Die Damenkapelle ist eine Oase. Sie sind verheiratet, Bräute, oder sonst treu irgend jemandem. Sie haben ein konsolidiertes Schicksal. Sie haben irgend etwas gelernt, wodurch man sich weiterbringt. Sie haben sich der Lebensordnung eingefügt. Ob sie glücklicher sind, nicht anderen Enttäuschungen, Gefahren ausgeliefert?!? Zwei Welten, hart aneinander, einander gleich in ihren schweren Kämpfen. Keine Damenkapelle ohne diese Hetären, keine Hetären ohne diese Damenkapelle! Nur die Männer sind das perfide Element.

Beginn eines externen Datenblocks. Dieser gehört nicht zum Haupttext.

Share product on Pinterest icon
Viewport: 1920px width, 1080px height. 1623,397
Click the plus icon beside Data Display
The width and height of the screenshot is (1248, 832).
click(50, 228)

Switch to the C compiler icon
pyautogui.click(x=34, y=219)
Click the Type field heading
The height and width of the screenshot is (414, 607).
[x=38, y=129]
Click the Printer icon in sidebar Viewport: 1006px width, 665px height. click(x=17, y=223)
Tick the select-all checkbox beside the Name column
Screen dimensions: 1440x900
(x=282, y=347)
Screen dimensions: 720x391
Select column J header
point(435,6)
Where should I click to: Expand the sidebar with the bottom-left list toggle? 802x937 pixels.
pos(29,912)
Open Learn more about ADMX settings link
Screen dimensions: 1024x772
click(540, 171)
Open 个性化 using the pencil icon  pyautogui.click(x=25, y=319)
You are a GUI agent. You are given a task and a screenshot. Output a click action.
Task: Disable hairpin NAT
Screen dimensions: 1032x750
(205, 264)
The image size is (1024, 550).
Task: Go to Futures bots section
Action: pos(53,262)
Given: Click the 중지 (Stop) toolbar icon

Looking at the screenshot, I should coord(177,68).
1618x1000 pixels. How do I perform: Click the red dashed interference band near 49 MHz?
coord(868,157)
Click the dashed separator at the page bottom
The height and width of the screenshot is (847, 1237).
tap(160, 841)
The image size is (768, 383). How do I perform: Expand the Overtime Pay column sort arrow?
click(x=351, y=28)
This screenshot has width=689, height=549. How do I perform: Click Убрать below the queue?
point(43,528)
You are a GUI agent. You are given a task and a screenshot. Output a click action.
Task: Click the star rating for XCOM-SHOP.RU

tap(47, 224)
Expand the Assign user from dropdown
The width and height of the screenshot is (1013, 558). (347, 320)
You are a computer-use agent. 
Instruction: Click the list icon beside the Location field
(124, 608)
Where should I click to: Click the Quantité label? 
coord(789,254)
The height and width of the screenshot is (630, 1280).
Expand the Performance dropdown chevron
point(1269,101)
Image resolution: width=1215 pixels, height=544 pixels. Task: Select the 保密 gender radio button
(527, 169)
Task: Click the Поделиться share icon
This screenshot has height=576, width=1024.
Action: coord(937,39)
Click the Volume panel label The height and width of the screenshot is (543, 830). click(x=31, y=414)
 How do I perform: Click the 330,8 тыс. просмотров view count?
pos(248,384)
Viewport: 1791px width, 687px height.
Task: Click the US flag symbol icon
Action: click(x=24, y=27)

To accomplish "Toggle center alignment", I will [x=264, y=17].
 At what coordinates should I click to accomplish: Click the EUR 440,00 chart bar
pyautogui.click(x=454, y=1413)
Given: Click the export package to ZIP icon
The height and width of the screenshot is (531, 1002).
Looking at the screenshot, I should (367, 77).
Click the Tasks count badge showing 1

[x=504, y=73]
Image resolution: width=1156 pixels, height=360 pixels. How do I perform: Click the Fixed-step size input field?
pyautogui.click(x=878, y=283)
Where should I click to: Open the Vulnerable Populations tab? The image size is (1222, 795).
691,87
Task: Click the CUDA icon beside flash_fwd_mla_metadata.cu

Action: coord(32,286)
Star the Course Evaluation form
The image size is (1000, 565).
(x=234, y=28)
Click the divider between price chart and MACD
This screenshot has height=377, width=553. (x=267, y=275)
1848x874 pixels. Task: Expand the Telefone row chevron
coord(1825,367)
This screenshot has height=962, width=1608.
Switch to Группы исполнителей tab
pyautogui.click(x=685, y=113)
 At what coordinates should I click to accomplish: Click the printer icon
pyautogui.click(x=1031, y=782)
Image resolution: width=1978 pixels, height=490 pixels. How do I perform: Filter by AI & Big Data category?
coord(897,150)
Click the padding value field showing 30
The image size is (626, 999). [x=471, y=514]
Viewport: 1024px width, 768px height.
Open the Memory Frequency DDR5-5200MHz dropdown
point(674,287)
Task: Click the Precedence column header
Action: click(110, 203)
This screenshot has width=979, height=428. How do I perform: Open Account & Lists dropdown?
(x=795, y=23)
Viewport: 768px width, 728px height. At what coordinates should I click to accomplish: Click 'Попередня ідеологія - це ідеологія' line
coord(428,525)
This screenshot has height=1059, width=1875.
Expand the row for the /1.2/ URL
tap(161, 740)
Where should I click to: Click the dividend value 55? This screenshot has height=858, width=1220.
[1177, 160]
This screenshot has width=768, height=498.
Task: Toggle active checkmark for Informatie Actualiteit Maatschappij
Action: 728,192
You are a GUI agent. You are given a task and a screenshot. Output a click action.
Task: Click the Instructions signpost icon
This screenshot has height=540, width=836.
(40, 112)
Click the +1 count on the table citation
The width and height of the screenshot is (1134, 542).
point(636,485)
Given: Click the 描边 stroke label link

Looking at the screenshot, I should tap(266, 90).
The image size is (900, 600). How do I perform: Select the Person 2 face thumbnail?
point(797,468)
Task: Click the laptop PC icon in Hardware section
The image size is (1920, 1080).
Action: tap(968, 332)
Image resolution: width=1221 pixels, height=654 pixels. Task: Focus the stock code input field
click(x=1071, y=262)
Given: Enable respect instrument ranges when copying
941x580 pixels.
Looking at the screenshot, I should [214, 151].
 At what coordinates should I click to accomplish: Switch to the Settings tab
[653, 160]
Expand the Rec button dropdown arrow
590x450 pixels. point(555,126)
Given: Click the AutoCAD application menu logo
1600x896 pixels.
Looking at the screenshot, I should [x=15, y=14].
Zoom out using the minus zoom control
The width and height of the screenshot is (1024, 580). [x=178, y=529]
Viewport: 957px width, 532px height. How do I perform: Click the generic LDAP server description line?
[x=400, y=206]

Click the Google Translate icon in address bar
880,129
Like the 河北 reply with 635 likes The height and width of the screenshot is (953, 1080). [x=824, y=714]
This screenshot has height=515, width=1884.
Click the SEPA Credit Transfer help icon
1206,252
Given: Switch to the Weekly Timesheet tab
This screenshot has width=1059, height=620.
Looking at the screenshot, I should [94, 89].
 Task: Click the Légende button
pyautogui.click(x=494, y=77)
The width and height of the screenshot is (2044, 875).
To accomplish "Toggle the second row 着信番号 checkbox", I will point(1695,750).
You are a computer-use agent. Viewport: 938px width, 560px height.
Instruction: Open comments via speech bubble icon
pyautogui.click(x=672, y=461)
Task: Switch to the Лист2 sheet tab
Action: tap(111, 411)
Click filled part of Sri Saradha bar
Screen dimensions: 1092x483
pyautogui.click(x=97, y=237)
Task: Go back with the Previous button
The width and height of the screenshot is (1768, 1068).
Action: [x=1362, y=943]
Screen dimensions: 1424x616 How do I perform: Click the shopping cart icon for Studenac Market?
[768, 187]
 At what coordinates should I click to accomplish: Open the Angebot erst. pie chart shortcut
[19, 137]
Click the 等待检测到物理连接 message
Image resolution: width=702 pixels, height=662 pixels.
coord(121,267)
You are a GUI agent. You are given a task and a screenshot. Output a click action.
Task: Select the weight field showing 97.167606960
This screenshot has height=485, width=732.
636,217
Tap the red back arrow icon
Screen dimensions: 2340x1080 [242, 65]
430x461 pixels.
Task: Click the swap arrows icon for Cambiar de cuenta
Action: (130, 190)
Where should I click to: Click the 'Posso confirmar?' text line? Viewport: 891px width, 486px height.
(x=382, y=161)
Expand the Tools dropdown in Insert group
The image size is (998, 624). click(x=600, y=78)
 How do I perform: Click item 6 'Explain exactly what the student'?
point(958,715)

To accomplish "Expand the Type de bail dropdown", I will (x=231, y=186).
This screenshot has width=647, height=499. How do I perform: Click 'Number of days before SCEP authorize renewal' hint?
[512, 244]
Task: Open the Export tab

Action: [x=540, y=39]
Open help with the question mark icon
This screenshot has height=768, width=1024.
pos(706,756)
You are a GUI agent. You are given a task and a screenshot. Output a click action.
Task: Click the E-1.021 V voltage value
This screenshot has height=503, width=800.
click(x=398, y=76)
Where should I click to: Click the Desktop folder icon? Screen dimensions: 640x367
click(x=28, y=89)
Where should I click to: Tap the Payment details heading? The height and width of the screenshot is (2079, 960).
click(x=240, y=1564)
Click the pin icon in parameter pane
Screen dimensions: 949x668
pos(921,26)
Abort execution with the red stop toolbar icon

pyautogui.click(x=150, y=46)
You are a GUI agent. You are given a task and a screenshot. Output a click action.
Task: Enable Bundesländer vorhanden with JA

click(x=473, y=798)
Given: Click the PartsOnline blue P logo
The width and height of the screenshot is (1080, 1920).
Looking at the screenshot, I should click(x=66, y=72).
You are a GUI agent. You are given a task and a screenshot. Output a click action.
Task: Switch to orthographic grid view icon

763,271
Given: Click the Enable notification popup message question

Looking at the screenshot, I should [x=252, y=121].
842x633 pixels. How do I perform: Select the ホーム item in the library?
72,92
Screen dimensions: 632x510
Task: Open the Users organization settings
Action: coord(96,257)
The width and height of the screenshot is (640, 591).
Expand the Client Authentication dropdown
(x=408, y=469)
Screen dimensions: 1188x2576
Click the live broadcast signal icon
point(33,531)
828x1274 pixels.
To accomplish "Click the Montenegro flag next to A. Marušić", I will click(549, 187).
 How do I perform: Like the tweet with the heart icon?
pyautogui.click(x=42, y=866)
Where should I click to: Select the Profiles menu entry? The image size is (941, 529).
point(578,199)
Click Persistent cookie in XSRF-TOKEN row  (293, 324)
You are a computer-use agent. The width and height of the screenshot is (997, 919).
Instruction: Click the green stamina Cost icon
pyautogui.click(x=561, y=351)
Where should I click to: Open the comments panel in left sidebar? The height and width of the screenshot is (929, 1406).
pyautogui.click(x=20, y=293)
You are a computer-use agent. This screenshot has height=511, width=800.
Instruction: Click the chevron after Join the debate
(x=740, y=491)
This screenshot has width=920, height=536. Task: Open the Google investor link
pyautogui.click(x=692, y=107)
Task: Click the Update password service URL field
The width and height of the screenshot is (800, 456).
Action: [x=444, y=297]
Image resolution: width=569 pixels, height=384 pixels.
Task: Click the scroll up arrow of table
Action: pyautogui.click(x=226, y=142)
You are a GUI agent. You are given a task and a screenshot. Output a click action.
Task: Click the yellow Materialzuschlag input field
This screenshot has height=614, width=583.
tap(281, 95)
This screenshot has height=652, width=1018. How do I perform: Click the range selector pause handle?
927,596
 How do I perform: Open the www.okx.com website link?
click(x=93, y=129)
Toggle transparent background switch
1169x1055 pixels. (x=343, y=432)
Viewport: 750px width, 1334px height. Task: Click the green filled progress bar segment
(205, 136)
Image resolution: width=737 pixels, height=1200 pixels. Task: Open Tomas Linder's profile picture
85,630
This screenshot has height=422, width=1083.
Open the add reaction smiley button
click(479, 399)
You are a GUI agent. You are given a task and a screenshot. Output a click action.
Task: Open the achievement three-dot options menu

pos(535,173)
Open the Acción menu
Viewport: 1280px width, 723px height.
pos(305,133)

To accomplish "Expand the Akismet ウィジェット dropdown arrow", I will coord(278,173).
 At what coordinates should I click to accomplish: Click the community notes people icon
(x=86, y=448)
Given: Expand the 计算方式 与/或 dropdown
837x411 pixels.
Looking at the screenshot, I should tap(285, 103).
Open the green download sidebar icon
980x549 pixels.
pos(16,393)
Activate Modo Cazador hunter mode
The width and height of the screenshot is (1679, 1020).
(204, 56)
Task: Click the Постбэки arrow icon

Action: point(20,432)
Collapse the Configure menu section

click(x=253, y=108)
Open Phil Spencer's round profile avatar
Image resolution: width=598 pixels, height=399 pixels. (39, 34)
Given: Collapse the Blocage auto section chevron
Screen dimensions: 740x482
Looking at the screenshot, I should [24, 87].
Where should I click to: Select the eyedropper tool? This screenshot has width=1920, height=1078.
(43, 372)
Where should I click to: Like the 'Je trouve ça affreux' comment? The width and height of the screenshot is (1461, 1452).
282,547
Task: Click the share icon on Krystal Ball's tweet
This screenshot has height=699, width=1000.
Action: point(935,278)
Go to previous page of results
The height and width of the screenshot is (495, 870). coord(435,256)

Sie möchten alle zusammen unglücklich machen, ihre ewig hungrigen Eitelkeiten mästen mit den unglückseligen Blicken verliebter Frauen! Damenkapelle oder Hetäre gilt ihnen gleich, ihre innere rohe Leere mit einem liebevollen dummen Frauenherzen auszufüllen —!

Nachtcafé, du kleine miserable Welt, du Abbild der großen, noch viel miserableren!